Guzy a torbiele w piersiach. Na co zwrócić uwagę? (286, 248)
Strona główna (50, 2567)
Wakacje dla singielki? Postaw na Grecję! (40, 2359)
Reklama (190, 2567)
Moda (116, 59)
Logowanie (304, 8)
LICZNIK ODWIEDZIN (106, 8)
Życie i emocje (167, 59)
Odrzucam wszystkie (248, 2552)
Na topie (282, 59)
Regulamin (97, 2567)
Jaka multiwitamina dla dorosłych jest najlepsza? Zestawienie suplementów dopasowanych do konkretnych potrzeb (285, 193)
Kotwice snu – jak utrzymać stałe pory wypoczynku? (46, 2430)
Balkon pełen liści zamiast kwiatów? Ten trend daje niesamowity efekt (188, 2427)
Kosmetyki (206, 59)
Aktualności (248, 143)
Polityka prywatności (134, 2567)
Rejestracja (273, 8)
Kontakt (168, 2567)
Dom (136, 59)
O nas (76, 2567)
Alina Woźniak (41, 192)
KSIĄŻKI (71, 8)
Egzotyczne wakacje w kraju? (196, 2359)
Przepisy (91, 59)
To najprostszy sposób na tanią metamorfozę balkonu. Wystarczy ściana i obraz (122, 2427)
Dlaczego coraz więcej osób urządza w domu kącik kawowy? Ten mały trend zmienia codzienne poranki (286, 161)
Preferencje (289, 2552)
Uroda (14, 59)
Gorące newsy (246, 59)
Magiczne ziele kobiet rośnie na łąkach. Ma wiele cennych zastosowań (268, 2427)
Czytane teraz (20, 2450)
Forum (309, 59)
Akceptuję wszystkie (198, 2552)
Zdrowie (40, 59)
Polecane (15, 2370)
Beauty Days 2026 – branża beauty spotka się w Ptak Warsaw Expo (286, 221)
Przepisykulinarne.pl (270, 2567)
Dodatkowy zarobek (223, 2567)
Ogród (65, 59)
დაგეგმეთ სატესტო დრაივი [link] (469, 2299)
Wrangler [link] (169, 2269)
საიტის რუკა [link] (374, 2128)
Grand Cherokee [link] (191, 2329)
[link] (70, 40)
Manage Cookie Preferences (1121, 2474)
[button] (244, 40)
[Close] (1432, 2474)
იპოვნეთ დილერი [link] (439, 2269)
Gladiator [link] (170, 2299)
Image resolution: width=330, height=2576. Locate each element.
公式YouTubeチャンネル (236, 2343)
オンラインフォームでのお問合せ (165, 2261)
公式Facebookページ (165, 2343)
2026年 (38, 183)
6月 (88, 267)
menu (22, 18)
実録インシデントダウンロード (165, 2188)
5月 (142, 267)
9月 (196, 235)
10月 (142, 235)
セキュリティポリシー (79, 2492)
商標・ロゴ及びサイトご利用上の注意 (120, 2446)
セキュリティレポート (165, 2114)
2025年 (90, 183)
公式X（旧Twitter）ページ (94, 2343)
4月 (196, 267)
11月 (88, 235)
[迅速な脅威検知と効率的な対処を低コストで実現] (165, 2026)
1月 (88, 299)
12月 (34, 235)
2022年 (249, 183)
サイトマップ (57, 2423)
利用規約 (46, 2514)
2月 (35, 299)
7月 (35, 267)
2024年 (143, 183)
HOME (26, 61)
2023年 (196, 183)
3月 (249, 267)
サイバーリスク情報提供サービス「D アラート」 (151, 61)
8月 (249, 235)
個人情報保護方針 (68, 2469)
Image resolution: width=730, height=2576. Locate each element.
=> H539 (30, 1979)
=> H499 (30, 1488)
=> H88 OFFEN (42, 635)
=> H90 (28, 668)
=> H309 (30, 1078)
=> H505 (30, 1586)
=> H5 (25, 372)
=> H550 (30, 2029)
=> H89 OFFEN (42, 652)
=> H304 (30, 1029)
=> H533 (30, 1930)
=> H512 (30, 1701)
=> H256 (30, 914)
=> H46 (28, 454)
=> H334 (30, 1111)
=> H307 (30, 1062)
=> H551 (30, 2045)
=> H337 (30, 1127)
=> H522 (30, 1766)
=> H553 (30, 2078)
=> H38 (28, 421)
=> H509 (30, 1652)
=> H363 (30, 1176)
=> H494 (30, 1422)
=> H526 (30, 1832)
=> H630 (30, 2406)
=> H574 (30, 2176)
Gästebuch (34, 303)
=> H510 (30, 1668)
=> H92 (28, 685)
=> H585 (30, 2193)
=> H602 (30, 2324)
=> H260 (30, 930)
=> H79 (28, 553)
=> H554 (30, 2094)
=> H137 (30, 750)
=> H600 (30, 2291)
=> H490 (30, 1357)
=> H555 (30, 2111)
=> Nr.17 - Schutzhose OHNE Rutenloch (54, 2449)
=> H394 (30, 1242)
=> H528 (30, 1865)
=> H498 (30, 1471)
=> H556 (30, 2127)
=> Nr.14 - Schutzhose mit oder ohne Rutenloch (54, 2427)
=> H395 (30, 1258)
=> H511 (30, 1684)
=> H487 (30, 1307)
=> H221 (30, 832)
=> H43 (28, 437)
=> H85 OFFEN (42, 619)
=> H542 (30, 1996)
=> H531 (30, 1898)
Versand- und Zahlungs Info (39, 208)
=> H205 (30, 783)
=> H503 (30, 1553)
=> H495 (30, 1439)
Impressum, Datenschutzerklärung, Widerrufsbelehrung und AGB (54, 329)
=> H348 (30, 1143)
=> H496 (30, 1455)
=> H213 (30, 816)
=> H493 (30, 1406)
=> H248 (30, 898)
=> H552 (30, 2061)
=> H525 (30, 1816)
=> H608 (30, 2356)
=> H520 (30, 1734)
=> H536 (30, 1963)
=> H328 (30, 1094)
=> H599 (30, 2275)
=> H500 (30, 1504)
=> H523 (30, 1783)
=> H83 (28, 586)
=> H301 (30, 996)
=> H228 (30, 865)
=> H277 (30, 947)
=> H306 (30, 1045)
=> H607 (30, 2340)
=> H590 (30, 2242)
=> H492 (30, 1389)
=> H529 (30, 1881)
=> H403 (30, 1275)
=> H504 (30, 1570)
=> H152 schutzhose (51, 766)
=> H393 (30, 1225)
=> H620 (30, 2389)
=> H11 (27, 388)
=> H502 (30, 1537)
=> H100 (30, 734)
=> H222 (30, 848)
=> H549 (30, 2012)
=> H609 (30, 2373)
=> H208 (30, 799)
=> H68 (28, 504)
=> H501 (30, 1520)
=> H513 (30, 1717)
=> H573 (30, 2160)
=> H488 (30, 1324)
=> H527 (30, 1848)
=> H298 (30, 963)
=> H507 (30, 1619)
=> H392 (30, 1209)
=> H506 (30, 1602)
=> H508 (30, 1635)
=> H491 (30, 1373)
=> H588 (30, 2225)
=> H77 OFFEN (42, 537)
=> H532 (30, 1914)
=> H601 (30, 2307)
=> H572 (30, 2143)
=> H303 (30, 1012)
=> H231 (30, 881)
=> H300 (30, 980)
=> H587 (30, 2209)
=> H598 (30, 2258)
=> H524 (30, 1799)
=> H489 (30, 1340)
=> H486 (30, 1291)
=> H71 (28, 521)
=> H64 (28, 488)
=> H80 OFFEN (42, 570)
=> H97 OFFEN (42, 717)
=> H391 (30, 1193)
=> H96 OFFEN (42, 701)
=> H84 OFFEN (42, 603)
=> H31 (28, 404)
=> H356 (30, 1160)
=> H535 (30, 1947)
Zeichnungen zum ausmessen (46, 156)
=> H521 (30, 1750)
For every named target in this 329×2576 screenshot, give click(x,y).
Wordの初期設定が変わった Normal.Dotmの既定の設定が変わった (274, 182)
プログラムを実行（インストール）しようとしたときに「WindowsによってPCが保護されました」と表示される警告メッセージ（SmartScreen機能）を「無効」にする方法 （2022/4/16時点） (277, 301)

Directions: All lines in the records with the string "width" should be copied out.

Output:
Image resolution: width=330, height=2576. Locate each element.
Image resolution: width=730, height=2576. Locate each element.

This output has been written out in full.